Data section »

◇ ◇ ◇ ◇ ◇ ◇ ◇

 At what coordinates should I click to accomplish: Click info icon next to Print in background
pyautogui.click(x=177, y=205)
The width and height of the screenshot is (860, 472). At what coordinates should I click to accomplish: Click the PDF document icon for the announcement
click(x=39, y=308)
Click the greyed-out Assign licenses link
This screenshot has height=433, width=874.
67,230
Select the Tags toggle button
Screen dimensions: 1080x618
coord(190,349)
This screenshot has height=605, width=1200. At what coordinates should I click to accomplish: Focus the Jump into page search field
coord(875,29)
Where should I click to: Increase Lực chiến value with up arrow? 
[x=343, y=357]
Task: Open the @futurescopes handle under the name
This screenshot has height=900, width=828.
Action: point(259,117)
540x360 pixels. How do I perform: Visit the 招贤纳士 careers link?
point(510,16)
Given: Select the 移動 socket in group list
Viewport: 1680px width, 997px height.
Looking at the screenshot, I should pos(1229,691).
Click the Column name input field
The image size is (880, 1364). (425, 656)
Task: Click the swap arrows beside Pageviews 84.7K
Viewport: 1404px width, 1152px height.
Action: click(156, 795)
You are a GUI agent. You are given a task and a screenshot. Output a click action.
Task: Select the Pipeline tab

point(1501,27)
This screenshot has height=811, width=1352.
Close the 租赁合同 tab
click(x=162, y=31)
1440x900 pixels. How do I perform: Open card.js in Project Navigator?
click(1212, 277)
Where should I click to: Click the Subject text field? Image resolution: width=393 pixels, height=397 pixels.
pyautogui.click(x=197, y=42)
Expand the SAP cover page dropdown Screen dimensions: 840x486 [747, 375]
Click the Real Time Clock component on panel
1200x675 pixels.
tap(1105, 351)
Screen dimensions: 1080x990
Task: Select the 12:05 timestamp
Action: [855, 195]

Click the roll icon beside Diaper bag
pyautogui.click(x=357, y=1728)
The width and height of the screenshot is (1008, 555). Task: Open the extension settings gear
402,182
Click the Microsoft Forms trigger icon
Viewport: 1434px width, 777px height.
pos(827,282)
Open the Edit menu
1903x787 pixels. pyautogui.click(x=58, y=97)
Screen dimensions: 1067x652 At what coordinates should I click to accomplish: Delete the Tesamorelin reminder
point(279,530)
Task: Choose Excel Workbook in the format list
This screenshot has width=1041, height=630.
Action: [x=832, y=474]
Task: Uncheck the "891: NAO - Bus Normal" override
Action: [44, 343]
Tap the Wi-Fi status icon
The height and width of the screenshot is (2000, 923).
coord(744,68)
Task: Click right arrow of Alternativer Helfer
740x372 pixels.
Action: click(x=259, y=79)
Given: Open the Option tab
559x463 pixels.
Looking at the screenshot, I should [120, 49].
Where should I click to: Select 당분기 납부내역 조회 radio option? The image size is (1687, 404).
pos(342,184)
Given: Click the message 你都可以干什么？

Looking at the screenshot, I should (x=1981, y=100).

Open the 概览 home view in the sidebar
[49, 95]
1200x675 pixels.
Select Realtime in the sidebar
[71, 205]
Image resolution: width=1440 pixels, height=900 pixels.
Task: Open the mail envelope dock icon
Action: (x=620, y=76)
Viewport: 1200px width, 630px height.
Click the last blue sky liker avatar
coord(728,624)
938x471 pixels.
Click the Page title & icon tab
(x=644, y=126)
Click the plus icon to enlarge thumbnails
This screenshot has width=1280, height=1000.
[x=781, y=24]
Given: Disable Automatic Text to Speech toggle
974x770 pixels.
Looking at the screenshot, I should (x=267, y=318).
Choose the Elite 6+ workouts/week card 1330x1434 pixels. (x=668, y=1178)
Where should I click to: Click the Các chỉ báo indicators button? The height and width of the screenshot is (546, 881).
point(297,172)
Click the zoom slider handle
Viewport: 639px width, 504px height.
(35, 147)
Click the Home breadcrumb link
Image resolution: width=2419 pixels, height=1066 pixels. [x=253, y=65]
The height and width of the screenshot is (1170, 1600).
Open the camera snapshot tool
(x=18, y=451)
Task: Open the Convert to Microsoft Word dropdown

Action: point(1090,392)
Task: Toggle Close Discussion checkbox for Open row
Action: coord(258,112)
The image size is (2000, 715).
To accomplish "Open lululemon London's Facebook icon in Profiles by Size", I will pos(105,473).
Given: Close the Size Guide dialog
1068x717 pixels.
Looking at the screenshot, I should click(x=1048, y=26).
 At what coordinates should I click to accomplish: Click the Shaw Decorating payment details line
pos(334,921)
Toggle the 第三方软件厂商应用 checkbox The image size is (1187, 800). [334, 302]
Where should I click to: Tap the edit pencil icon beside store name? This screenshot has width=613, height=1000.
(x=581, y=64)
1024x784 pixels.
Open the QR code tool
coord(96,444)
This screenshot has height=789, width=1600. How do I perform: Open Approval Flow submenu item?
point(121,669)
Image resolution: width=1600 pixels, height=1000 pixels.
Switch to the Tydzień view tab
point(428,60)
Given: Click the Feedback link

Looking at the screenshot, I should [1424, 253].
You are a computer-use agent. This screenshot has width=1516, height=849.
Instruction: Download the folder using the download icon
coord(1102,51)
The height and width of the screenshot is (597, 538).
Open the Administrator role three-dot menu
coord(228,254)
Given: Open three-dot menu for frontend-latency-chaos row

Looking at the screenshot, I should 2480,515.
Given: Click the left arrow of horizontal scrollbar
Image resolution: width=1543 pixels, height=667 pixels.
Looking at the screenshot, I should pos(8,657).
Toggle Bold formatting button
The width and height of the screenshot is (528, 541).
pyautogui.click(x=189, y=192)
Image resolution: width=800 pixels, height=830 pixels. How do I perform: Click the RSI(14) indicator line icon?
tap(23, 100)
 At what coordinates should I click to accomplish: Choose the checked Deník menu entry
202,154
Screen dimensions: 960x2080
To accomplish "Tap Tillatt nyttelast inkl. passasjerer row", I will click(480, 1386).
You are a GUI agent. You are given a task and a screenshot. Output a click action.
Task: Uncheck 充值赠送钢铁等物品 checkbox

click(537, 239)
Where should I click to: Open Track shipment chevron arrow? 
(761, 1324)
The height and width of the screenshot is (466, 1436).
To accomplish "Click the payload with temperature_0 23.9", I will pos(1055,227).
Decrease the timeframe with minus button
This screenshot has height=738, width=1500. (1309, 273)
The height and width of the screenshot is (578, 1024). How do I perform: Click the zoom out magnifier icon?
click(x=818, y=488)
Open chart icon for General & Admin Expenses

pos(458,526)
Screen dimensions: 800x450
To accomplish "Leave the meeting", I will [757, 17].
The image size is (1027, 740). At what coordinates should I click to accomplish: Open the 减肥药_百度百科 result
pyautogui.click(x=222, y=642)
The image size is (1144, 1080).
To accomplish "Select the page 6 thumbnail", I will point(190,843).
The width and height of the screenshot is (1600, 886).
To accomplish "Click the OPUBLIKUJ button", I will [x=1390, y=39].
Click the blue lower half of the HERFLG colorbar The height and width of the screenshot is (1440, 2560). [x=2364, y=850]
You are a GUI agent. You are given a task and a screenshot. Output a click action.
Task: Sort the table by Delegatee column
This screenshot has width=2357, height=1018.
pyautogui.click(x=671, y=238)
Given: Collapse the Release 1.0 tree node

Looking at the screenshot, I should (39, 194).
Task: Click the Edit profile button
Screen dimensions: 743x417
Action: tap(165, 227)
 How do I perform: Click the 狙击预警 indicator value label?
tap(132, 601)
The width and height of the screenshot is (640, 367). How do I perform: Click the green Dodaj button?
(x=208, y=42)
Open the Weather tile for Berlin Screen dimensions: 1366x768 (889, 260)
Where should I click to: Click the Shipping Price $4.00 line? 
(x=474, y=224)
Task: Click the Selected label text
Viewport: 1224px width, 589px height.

◇ ◇ ◇ ◇ ◇ ◇ ◇

Exercise requirements »
Line by line, retype the data exactly as written.

Task result »
 At what coordinates should I click to accomplish: Click info icon next to Print in background
pyautogui.click(x=177, y=205)
The width and height of the screenshot is (860, 472). At what coordinates should I click to accomplish: Click the PDF document icon for the announcement
click(x=39, y=308)
Click the greyed-out Assign licenses link
This screenshot has height=433, width=874.
67,230
Select the Tags toggle button
Screen dimensions: 1080x618
coord(190,349)
This screenshot has height=605, width=1200. At what coordinates should I click to accomplish: Focus the Jump into page search field
coord(875,29)
Where should I click to: Increase Lực chiến value with up arrow? 
[x=343, y=357]
Task: Open the @futurescopes handle under the name
This screenshot has height=900, width=828.
Action: point(259,117)
540x360 pixels. How do I perform: Visit the 招贤纳士 careers link?
point(510,16)
Given: Select the 移動 socket in group list
Viewport: 1680px width, 997px height.
Looking at the screenshot, I should pos(1229,691).
Click the Column name input field
The image size is (880, 1364). (425, 656)
Task: Click the swap arrows beside Pageviews 84.7K
Viewport: 1404px width, 1152px height.
Action: click(156, 795)
You are a GUI agent. You are given a task and a screenshot. Output a click action.
Task: Select the Pipeline tab

point(1501,27)
This screenshot has height=811, width=1352.
Close the 租赁合同 tab
click(x=162, y=31)
1440x900 pixels. How do I perform: Open card.js in Project Navigator?
click(1212, 277)
Where should I click to: Click the Subject text field? Image resolution: width=393 pixels, height=397 pixels.
pyautogui.click(x=197, y=42)
Expand the SAP cover page dropdown Screen dimensions: 840x486 [747, 375]
Click the Real Time Clock component on panel
1200x675 pixels.
tap(1105, 351)
Screen dimensions: 1080x990
Task: Select the 12:05 timestamp
Action: [855, 195]

Click the roll icon beside Diaper bag
pyautogui.click(x=357, y=1728)
The width and height of the screenshot is (1008, 555). Task: Open the extension settings gear
402,182
Click the Microsoft Forms trigger icon
Viewport: 1434px width, 777px height.
pos(827,282)
Open the Edit menu
1903x787 pixels. pyautogui.click(x=58, y=97)
Screen dimensions: 1067x652 At what coordinates should I click to accomplish: Delete the Tesamorelin reminder
point(279,530)
Task: Choose Excel Workbook in the format list
This screenshot has width=1041, height=630.
Action: [x=832, y=474]
Task: Uncheck the "891: NAO - Bus Normal" override
Action: [44, 343]
Tap the Wi-Fi status icon
The height and width of the screenshot is (2000, 923).
coord(744,68)
Task: Click right arrow of Alternativer Helfer
740x372 pixels.
Action: click(x=259, y=79)
Given: Open the Option tab
559x463 pixels.
Looking at the screenshot, I should [120, 49].
Where should I click to: Select 당분기 납부내역 조회 radio option? The image size is (1687, 404).
pos(342,184)
Given: Click the message 你都可以干什么？

Looking at the screenshot, I should (x=1981, y=100).

Open the 概览 home view in the sidebar
[49, 95]
1200x675 pixels.
Select Realtime in the sidebar
[71, 205]
Image resolution: width=1440 pixels, height=900 pixels.
Task: Open the mail envelope dock icon
Action: (x=620, y=76)
Viewport: 1200px width, 630px height.
Click the last blue sky liker avatar
coord(728,624)
938x471 pixels.
Click the Page title & icon tab
(x=644, y=126)
Click the plus icon to enlarge thumbnails
This screenshot has width=1280, height=1000.
[x=781, y=24]
Given: Disable Automatic Text to Speech toggle
974x770 pixels.
Looking at the screenshot, I should (x=267, y=318).
Choose the Elite 6+ workouts/week card 1330x1434 pixels. (x=668, y=1178)
Where should I click to: Click the Các chỉ báo indicators button? The height and width of the screenshot is (546, 881).
point(297,172)
Click the zoom slider handle
Viewport: 639px width, 504px height.
(35, 147)
Click the Home breadcrumb link
Image resolution: width=2419 pixels, height=1066 pixels. [x=253, y=65]
The height and width of the screenshot is (1170, 1600).
Open the camera snapshot tool
(x=18, y=451)
Task: Open the Convert to Microsoft Word dropdown

Action: point(1090,392)
Task: Toggle Close Discussion checkbox for Open row
Action: coord(258,112)
The image size is (2000, 715).
To accomplish "Open lululemon London's Facebook icon in Profiles by Size", I will pos(105,473).
Given: Close the Size Guide dialog
1068x717 pixels.
Looking at the screenshot, I should click(x=1048, y=26).
 At what coordinates should I click to accomplish: Click the Shaw Decorating payment details line
pos(334,921)
Toggle the 第三方软件厂商应用 checkbox The image size is (1187, 800). [334, 302]
Where should I click to: Tap the edit pencil icon beside store name? This screenshot has width=613, height=1000.
(x=581, y=64)
1024x784 pixels.
Open the QR code tool
coord(96,444)
This screenshot has height=789, width=1600. How do I perform: Open Approval Flow submenu item?
point(121,669)
Image resolution: width=1600 pixels, height=1000 pixels.
Switch to the Tydzień view tab
point(428,60)
Given: Click the Feedback link

Looking at the screenshot, I should [1424, 253].
You are a computer-use agent. This screenshot has width=1516, height=849.
Instruction: Download the folder using the download icon
coord(1102,51)
The height and width of the screenshot is (597, 538).
Open the Administrator role three-dot menu
coord(228,254)
Given: Open three-dot menu for frontend-latency-chaos row

Looking at the screenshot, I should 2480,515.
Given: Click the left arrow of horizontal scrollbar
Image resolution: width=1543 pixels, height=667 pixels.
Looking at the screenshot, I should pos(8,657).
Toggle Bold formatting button
The width and height of the screenshot is (528, 541).
pyautogui.click(x=189, y=192)
Image resolution: width=800 pixels, height=830 pixels. How do I perform: Click the RSI(14) indicator line icon?
tap(23, 100)
 At what coordinates should I click to accomplish: Choose the checked Deník menu entry
202,154
Screen dimensions: 960x2080
To accomplish "Tap Tillatt nyttelast inkl. passasjerer row", I will click(480, 1386).
You are a GUI agent. You are given a task and a screenshot. Output a click action.
Task: Uncheck 充值赠送钢铁等物品 checkbox

click(537, 239)
Where should I click to: Open Track shipment chevron arrow? 
(761, 1324)
The height and width of the screenshot is (466, 1436).
To accomplish "Click the payload with temperature_0 23.9", I will pos(1055,227).
Decrease the timeframe with minus button
This screenshot has height=738, width=1500. (1309, 273)
The height and width of the screenshot is (578, 1024). How do I perform: Click the zoom out magnifier icon?
click(x=818, y=488)
Open chart icon for General & Admin Expenses

pos(458,526)
Screen dimensions: 800x450
To accomplish "Leave the meeting", I will [757, 17].
The image size is (1027, 740). At what coordinates should I click to accomplish: Open the 减肥药_百度百科 result
pyautogui.click(x=222, y=642)
The image size is (1144, 1080).
To accomplish "Select the page 6 thumbnail", I will point(190,843).
The width and height of the screenshot is (1600, 886).
To accomplish "Click the OPUBLIKUJ button", I will [x=1390, y=39].
Click the blue lower half of the HERFLG colorbar The height and width of the screenshot is (1440, 2560). [x=2364, y=850]
You are a GUI agent. You are given a task and a screenshot. Output a click action.
Task: Sort the table by Delegatee column
This screenshot has width=2357, height=1018.
pyautogui.click(x=671, y=238)
Given: Collapse the Release 1.0 tree node

Looking at the screenshot, I should (39, 194).
Task: Click the Edit profile button
Screen dimensions: 743x417
Action: tap(165, 227)
 How do I perform: Click the 狙击预警 indicator value label?
tap(132, 601)
The width and height of the screenshot is (640, 367). How do I perform: Click the green Dodaj button?
(x=208, y=42)
Open the Weather tile for Berlin Screen dimensions: 1366x768 (889, 260)
Where should I click to: Click the Shipping Price $4.00 line? 
(x=474, y=224)
Task: Click the Selected label text
Viewport: 1224px width, 589px height.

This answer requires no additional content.